* WHAT YOU WILL DO *
Only the text should be kept: print every entry below exactly and leave each image out.

* INPUT DATA *

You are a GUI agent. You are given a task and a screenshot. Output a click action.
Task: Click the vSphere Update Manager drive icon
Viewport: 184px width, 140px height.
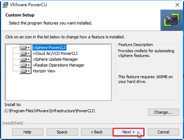(24, 59)
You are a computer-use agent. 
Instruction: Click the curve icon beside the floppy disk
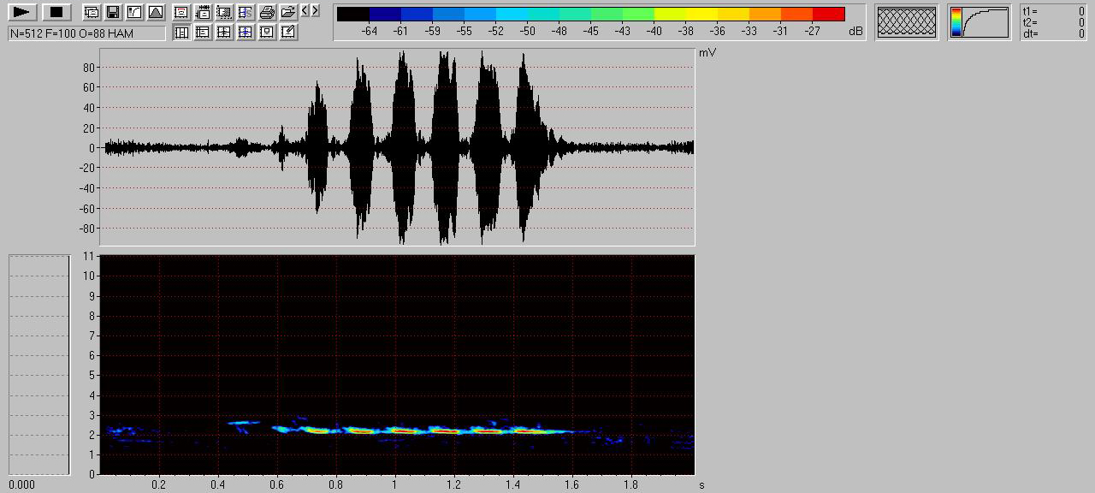(133, 12)
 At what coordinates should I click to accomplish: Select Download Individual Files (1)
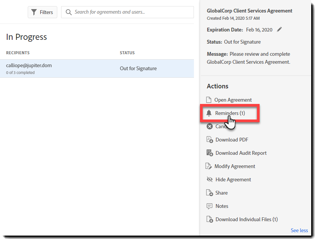(x=246, y=219)
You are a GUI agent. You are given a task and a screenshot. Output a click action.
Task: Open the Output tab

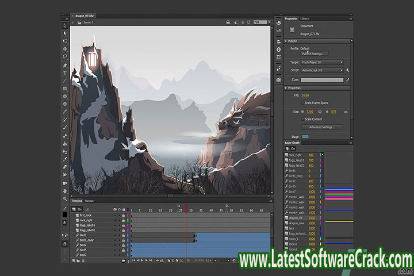pos(89,201)
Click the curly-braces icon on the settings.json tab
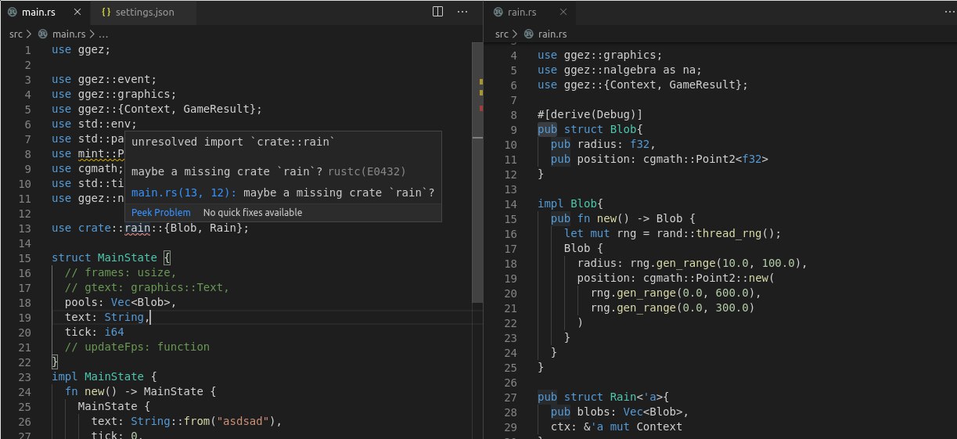Screen dimensions: 957x439 click(107, 13)
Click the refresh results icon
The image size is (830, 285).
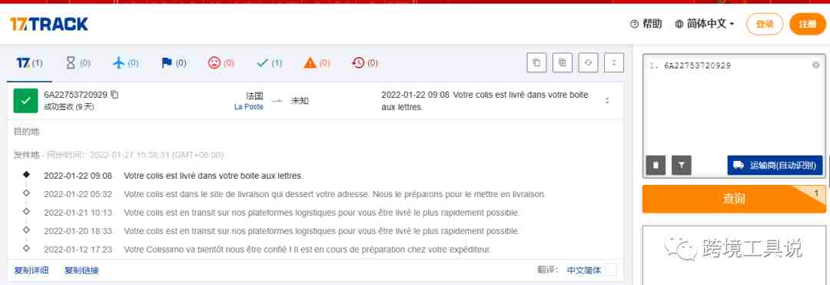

* TASK OUTPUT *
You are a GUI agent. You are given a task and a screenshot. Output a click action.
Task: Click the vSphere Update Manager drive icon
Viewport: 184px width, 140px height.
(24, 59)
You are a computer-use agent. 
Instruction: Click the curve icon beside the floppy disk
(133, 12)
 At what coordinates should I click to accomplish: Select Download Individual Files (1)
(x=246, y=219)
You are a GUI agent. You are given a task and a screenshot. Output a click action.
Task: Open the Output tab

pos(89,201)
Click the curly-braces icon on the settings.json tab
Screen dimensions: 957x439 click(107, 13)
Click the refresh results icon
The image size is (830, 285).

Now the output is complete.